Flexibility for Edge Cases
cp has to handle a surprising number of edge scenarios: resuming interrupted transfers, copying partial files, skipping special files (like device nodes or fifos by default), and even modifying data in rare cases (e.g., line ending conversion with --dos2unix). Zero-copy syscalls don’t expose the data to user space, which makes it impossible to verify, modify, or adjust the bytes mid-transfer. read()/write() keeps data in user space temporarily, letting cp handle these edge cases without a complete rewrite of its core logic.

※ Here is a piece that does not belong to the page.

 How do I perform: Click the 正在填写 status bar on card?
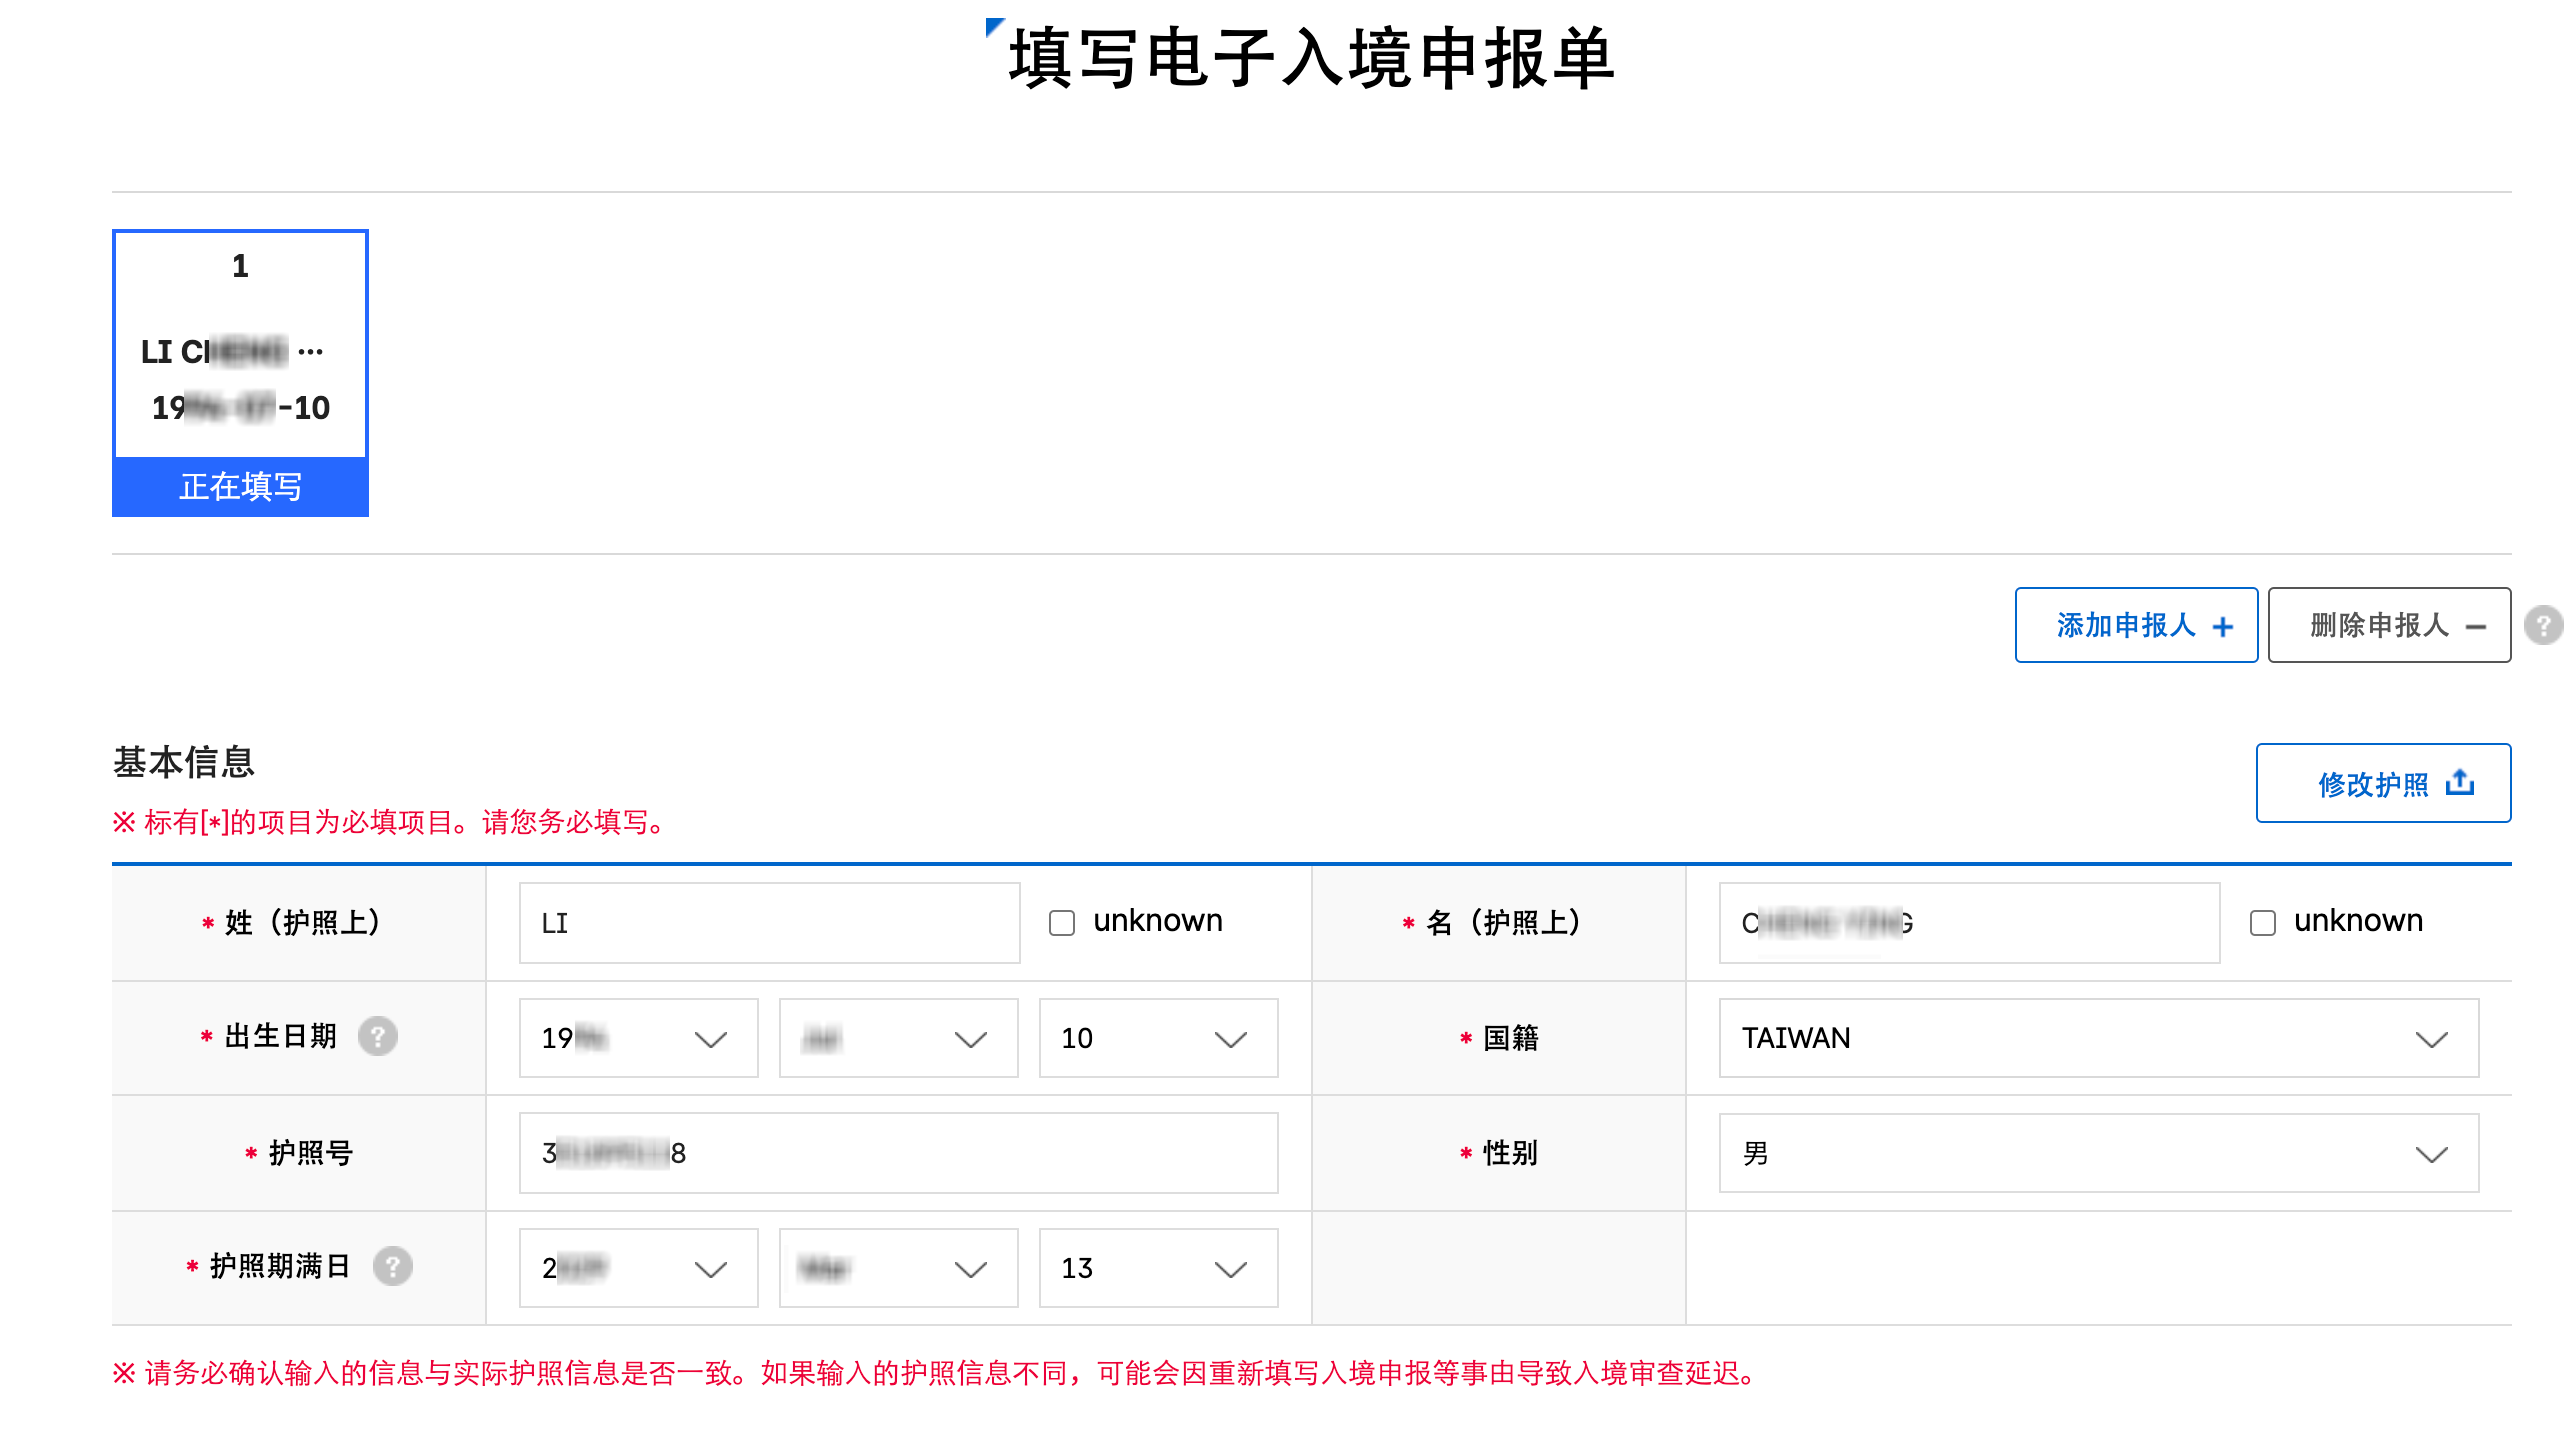tap(240, 487)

Performance Tradeoffs Aren’t a Priority for General Use
For small files, the overhead of user-space copying is negligible compared to the cost of metadata operations (opening files, setting permissions, etc.). For large files, while zero-copy would save some CPU cycles, modern kernels optimize read()/write() with page caching, readahead, and copy-on-write tricks—so the performance gap isn’t as dramatic as you might expect. cp prioritizes reliability and consistency over raw speed; if you need maximum transfer throughput for large files, specialized tools (like some versions of dd with direct I/O) might use zero-copy, but cp is built to be a trustworthy general-purpose tool first.